Страница 118 из 123
Йосио –
«чувствовал в душе какое-то неотразимое желание порвать всякое отношение с политикой вообще». – –
В «Камнях, которые возопиют», изложено:
«– Какая радость для студентов нашего времени! Нынче одно слово «студент» заставляет представлять себе сборища марксистов. Но, оказывается, есть молодежь и иной масти» – –
Йосио соработает с офицершами армии спасения, принимает участие в «полевых битвах», то есть проповедях на перекрестках токийских улиц.
Йосио убежден:
«относительно насущной необходимости бросить свое старое и возродиться в жизни бога» – –
«все ни к чему до тех пор, пока у людей не пробуждается настоящее человеческое сознание, под маской которого работает в настоящее время лишь сознание своей собственной выгоды и собственной прихоти».
А поэтому:
«ему чудилось: больше, быть может, можно найти смысл человека, если все бросить и заниматься чисткой уборных».
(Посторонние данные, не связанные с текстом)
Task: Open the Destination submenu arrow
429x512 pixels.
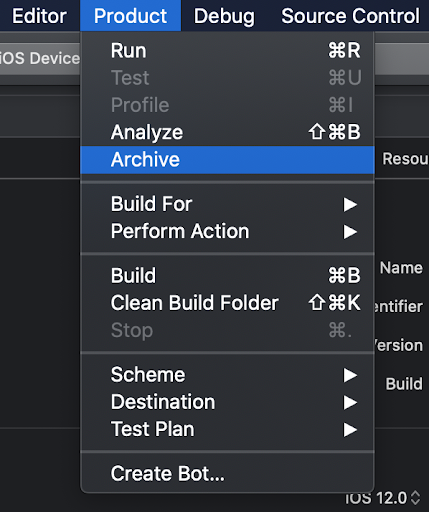Action: (350, 402)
«В мире все материально. Весь мир есть чистый механизм. Все – абсурд!..».
Чистить уборные можно по-разному: в том числе уборные парламентаризма. Йосио гулял со своей сестрой. К его сестре пристал «рабочий», «пролетарий», –
«человек лет тридцати, с коротко остриженной головой, неприятной манерой. От него пахло сакэ. Он был одет в старый черный пиджак. Вымогательски он спрашивал денег:
«– В Токио нельзя найти работы. Прошу вас дать мне денег!..»
«Толпа зрителей собралась около красиво одетой женщины, разговаривавшей с рабочим в разодранной одежде».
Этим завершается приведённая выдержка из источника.